Task to carry out —
Below are some records; reproduce every one of them exactly.
Exercise data START
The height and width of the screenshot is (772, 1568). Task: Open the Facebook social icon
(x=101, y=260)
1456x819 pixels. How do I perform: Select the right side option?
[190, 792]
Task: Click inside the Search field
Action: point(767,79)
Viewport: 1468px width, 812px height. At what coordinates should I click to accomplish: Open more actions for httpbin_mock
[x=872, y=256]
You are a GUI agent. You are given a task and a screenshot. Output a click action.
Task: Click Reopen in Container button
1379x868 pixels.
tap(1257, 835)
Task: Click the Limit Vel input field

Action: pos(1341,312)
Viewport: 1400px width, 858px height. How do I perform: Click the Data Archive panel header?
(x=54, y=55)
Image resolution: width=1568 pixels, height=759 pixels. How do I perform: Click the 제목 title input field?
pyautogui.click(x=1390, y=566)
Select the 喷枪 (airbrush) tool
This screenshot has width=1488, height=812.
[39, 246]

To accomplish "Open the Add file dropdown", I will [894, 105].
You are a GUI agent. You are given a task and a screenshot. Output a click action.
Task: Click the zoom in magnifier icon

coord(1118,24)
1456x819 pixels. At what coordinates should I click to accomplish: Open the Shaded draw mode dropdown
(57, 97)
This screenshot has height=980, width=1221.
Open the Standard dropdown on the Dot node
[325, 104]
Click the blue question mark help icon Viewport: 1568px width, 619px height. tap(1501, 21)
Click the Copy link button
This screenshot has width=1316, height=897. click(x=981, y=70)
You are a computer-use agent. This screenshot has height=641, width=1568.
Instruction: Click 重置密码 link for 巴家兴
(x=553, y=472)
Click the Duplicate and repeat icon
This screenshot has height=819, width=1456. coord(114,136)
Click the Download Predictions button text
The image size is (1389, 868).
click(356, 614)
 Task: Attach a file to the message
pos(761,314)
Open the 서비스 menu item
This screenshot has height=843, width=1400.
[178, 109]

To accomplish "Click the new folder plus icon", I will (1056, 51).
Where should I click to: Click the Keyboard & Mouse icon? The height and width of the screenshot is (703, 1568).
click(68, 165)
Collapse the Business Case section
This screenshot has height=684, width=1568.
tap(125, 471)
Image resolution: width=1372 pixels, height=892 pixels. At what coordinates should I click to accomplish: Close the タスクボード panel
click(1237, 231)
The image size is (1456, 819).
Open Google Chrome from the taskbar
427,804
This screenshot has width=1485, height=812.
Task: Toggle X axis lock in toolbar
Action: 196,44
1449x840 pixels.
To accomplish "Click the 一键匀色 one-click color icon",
Exercise data END
Written solution —
The height and width of the screenshot is (772, 1568). Task: Open the Facebook social icon
(x=101, y=260)
1456x819 pixels. How do I perform: Select the right side option?
[190, 792]
Task: Click inside the Search field
Action: point(767,79)
Viewport: 1468px width, 812px height. At what coordinates should I click to accomplish: Open more actions for httpbin_mock
[x=872, y=256]
You are a GUI agent. You are given a task and a screenshot. Output a click action.
Task: Click Reopen in Container button
1379x868 pixels.
tap(1257, 835)
Task: Click the Limit Vel input field

Action: pos(1341,312)
Viewport: 1400px width, 858px height. How do I perform: Click the Data Archive panel header?
(x=54, y=55)
Image resolution: width=1568 pixels, height=759 pixels. How do I perform: Click the 제목 title input field?
pyautogui.click(x=1390, y=566)
Select the 喷枪 (airbrush) tool
This screenshot has width=1488, height=812.
[39, 246]

To accomplish "Open the Add file dropdown", I will [894, 105].
You are a GUI agent. You are given a task and a screenshot. Output a click action.
Task: Click the zoom in magnifier icon

coord(1118,24)
1456x819 pixels. At what coordinates should I click to accomplish: Open the Shaded draw mode dropdown
(57, 97)
This screenshot has height=980, width=1221.
Open the Standard dropdown on the Dot node
[325, 104]
Click the blue question mark help icon Viewport: 1568px width, 619px height. tap(1501, 21)
Click the Copy link button
This screenshot has width=1316, height=897. click(x=981, y=70)
You are a computer-use agent. This screenshot has height=641, width=1568.
Instruction: Click 重置密码 link for 巴家兴
(x=553, y=472)
Click the Duplicate and repeat icon
This screenshot has height=819, width=1456. coord(114,136)
Click the Download Predictions button text
The image size is (1389, 868).
click(356, 614)
 Task: Attach a file to the message
pos(761,314)
Open the 서비스 menu item
This screenshot has height=843, width=1400.
[178, 109]

To accomplish "Click the new folder plus icon", I will (1056, 51).
Where should I click to: Click the Keyboard & Mouse icon? The height and width of the screenshot is (703, 1568).
click(68, 165)
Collapse the Business Case section
This screenshot has height=684, width=1568.
tap(125, 471)
Image resolution: width=1372 pixels, height=892 pixels. At what coordinates should I click to accomplish: Close the タスクボード panel
click(1237, 231)
The image size is (1456, 819).
Open Google Chrome from the taskbar
427,804
This screenshot has width=1485, height=812.
Task: Toggle X axis lock in toolbar
Action: 196,44
1449x840 pixels.
To accomplish "Click the 一键匀色 one-click color icon",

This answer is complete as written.